Task to complete
Reproduce the passage about urgent care centres below, word for word and with its punctuation unchanged.

Document text
----------

Urgent care centres are also central to NCL's vision for London. Data suggest that Government plans to replace A and E departments with new urgent care centres run by GPs and nurses could actually swamp existing practices with unresolved cases. One of the first urgent care centres in the country to open is sending up to 40 per cent. of its patients back to their GPs. Such new centres are being developed as a gateway to emergency and urgent care, in a bid to free up A and E departments. However, GPs' leaders have attacked those plans as
lacking an evidence base. That follows a recent warning from the College of Emergency Medicine that it had "serious concerns" about urgent care centres, which it said were being imposed for reasons of cost and without evidence of "clinical or financial benefits".

----------

Source data
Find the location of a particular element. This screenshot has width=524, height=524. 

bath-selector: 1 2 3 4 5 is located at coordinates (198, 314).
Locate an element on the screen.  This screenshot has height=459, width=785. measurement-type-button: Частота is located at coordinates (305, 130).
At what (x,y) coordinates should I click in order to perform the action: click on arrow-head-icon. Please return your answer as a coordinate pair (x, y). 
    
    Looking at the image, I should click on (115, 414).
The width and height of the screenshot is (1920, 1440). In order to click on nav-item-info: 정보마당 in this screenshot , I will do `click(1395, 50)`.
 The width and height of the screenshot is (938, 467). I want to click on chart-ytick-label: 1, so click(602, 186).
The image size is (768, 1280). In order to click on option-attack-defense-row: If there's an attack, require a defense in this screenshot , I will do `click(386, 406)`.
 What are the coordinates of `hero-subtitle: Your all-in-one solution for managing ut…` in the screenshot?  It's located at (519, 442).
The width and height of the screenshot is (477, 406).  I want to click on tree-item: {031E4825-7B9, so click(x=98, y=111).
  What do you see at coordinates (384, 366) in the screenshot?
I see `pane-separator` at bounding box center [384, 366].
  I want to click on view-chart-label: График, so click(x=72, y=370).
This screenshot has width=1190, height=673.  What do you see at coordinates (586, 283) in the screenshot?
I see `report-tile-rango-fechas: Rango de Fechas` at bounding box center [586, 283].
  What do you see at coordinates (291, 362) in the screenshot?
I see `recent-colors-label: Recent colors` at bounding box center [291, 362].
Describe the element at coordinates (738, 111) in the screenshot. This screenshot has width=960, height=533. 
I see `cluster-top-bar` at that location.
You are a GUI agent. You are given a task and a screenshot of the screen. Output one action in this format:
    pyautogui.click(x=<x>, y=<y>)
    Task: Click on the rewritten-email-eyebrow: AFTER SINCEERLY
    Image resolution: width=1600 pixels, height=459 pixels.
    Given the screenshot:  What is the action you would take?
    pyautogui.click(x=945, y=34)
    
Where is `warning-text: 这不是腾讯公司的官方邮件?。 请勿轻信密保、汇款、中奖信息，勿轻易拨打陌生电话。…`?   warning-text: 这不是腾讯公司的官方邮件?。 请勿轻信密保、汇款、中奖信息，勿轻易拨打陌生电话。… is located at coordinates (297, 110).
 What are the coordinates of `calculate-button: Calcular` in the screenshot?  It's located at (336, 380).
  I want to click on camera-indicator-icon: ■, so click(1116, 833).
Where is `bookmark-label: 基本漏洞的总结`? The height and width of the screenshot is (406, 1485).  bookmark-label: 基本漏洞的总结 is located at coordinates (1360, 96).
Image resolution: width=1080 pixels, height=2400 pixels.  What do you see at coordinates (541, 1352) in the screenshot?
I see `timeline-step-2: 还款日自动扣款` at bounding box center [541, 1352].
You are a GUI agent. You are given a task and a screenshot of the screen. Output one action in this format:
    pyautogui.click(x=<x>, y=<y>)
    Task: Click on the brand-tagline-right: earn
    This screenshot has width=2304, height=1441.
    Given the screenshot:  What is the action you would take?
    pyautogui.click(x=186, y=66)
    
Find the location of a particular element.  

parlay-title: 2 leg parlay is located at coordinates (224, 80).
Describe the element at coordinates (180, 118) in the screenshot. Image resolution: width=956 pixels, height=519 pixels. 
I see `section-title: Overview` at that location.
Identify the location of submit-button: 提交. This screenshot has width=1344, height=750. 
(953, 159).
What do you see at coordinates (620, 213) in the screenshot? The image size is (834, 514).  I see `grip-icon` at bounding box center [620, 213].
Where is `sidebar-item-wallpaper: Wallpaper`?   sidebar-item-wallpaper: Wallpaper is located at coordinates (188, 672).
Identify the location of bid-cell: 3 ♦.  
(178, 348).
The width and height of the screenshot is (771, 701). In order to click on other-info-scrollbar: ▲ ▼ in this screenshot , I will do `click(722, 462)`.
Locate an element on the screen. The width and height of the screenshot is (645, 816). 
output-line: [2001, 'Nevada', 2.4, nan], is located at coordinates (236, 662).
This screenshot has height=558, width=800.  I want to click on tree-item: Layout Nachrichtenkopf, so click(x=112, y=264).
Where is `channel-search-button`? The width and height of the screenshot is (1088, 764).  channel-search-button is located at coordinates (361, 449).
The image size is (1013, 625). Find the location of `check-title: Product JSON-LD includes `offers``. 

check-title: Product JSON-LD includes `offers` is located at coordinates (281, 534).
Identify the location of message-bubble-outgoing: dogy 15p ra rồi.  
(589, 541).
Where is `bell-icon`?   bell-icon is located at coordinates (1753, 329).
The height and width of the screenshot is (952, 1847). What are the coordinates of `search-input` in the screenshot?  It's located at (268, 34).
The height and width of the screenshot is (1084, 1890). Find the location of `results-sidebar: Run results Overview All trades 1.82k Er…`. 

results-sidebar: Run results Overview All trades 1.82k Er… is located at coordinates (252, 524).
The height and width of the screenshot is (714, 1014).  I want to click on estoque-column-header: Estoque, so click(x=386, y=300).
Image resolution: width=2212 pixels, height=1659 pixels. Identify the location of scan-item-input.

----------

Task response
Urgent care centres are also central to NCL's vision for London. Data suggest that Government plans to replace A and E departments with new urgent care centres run by GPs and nurses could actually swamp existing practices with unresolved cases. One of the first urgent care centres in the country to open is sending up to 40 per cent. of its patients back to their GPs. Such new centres are being developed as a gateway to emergency and urgent care, in a bid to free up A and E departments. However, GPs' leaders have attacked those plans as
lacking an evidence base. That follows a recent warning from the College of Emergency Medicine that it had "serious concerns" about urgent care centres, which it said were being imposed for reasons of cost and without evidence of "clinical or financial benefits".